Jakarta Tidak Toleran? Jangan Khawatir, Ada Perajut Tenun Kebangsaan: Anies Baswedan

Anies Baswedan Jakarta Tidak Toleran MOJOK.CO

MOJOK.CODi tangan Anies Baswedan, Sang Perajut Tenun Kebangsaan, Jakarta pasti naik peringkat, dari tiga terbawa kota tidak toleran, masuk ke papan atas.

Beberapa hari yang lalu, Setara Institute merilis daftar Indeks Kota Toleran (IKT). Dari hasil survei didapat 10 kota di Indonesia yang dinilai paling toleran. Hasil tersebut didapat Setera Institute berdasarkan riset di 94 kota di Indonesia. Tujuan mereka merilis daftar IKT adalah untuk mempromosikan kota-kota yang dinilai mampu membangun toleransi.

Empat kriteria yang harus dimiliki oleh sebuah kota supaya bisa dinilai toleran, antara lain:

Pertama, pemerintah kota punya regulasi yang kondusif bagi praktik dan promosi toleransi. Kedua, pernyataan dan tindakan aparatur pemerintah kota tersebut kondusif. Ketiga, tingkat peristiwa dan pelanggaran kebebasan keberagaman rendah atau tidak ada sama sekali. Keempat, upaya dalam tata kelola keberagaman identitas keagamaan warganya dapat dinilai baik.

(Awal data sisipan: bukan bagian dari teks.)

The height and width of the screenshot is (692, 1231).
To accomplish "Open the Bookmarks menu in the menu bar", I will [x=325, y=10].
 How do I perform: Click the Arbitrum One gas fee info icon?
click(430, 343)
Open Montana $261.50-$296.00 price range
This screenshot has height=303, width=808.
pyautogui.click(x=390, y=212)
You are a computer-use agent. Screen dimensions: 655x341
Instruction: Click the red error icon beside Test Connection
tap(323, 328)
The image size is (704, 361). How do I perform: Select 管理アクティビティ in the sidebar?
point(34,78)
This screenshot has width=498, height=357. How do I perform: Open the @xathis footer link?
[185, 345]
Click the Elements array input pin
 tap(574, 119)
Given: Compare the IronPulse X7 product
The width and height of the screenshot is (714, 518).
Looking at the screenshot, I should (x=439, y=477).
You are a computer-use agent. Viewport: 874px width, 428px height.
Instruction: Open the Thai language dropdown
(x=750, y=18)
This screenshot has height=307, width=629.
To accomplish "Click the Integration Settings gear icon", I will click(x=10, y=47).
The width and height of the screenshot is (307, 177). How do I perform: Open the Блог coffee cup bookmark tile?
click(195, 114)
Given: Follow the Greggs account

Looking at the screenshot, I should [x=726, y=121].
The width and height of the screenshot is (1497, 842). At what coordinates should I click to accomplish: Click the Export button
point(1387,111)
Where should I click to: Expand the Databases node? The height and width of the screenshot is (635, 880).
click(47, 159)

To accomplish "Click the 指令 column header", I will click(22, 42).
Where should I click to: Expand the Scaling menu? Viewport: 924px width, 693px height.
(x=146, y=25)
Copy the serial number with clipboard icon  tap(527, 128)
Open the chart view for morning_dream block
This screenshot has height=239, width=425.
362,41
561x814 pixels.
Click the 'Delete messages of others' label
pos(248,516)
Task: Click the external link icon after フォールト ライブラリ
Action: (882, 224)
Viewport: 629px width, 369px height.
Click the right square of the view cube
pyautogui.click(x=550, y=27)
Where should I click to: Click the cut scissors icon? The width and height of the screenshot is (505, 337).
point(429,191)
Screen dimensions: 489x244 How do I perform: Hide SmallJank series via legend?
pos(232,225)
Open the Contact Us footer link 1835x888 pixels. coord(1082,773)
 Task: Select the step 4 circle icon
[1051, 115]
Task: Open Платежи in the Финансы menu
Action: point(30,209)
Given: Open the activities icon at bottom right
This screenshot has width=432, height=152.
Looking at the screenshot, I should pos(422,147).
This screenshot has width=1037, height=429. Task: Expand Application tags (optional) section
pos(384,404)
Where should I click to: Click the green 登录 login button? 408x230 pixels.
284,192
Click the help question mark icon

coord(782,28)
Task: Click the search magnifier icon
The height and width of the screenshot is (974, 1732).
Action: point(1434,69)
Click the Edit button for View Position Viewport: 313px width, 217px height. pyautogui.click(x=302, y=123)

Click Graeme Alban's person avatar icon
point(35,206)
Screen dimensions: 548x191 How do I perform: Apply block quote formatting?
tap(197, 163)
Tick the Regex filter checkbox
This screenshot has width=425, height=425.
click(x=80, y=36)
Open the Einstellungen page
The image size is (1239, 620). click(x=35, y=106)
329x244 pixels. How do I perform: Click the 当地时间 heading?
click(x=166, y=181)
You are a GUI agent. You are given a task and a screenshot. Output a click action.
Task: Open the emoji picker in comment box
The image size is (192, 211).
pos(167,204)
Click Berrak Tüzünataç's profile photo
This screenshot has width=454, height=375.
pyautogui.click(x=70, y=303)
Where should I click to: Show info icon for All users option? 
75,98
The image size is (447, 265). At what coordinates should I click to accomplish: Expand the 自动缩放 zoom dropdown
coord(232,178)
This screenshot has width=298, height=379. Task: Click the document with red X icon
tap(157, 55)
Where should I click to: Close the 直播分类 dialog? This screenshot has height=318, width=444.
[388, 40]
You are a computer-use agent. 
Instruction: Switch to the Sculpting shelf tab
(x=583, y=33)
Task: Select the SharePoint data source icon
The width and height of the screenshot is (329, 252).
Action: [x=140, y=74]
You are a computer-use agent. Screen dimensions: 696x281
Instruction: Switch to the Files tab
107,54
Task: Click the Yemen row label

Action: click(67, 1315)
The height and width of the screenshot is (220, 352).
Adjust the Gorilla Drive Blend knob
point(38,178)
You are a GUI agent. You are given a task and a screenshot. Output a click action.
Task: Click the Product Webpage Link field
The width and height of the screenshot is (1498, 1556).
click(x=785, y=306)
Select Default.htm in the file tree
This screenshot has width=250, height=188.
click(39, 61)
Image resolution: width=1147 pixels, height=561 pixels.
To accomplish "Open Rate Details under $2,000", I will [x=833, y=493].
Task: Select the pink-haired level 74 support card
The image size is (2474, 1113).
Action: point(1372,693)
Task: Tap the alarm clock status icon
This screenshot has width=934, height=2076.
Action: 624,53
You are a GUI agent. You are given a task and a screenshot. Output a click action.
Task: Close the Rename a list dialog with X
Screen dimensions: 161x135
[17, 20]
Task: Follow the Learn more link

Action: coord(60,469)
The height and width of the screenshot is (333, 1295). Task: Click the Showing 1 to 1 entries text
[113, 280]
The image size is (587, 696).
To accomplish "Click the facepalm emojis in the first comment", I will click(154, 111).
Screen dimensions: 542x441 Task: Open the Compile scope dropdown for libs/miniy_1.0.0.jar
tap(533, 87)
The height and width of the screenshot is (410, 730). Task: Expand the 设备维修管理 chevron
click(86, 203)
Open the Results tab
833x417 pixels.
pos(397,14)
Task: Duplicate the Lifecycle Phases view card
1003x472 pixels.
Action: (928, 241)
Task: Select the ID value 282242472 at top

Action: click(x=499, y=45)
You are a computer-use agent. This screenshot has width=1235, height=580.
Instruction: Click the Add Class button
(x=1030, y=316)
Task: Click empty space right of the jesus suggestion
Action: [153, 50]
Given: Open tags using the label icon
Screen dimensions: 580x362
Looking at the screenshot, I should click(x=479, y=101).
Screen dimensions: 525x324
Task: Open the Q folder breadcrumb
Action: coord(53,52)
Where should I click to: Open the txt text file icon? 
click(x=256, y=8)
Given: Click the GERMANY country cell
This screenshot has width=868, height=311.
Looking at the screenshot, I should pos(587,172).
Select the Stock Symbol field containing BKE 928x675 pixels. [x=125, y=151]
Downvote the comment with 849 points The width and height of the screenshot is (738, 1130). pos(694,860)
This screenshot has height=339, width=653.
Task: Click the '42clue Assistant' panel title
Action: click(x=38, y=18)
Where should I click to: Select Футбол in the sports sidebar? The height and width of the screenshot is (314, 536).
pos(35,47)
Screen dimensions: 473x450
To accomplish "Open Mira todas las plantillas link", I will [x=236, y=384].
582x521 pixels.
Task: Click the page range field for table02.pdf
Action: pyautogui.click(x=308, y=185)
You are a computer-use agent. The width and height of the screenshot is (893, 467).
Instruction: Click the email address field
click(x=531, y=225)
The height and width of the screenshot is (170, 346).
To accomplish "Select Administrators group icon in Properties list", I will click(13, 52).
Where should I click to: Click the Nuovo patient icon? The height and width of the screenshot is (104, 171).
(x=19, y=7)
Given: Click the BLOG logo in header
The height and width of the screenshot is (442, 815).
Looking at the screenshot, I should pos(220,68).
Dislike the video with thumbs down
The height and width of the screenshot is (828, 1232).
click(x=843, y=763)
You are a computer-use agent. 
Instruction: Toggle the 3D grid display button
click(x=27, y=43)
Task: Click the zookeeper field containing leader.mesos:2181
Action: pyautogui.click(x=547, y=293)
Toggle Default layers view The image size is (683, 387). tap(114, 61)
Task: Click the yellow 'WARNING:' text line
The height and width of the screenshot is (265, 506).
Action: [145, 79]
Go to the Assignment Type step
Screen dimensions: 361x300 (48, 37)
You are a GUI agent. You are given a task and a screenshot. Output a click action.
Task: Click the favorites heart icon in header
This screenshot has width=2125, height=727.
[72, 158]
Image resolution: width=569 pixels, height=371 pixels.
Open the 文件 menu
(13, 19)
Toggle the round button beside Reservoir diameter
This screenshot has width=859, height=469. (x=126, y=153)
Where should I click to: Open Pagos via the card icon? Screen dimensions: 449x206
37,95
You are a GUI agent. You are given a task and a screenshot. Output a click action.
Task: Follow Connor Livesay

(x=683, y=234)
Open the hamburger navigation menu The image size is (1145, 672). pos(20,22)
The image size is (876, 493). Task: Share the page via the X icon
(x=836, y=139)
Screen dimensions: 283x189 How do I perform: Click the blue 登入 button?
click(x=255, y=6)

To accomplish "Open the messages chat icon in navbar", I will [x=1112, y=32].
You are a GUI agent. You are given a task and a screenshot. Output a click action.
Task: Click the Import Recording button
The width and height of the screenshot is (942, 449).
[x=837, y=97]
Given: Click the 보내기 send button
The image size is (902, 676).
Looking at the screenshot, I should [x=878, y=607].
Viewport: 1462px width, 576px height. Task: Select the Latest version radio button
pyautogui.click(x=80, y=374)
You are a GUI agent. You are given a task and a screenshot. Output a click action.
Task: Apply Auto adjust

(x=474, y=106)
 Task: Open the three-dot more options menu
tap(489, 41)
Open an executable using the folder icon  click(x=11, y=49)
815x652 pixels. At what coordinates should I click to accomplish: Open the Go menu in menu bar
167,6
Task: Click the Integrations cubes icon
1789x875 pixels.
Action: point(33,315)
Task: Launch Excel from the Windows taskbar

Berdasarkan hasil riset Setara Institute di 94 kota, didapat 10 kota yang layak dianggap paling toleran, yaitu Singkawang, Salatiga, Pematang Siantar, Manado, Ambon, Bekasi, Kupang, Tomohon, Binjai, dan Surabaya. Kota disebut pertama adalah yang paling toleran, dan seterusnya.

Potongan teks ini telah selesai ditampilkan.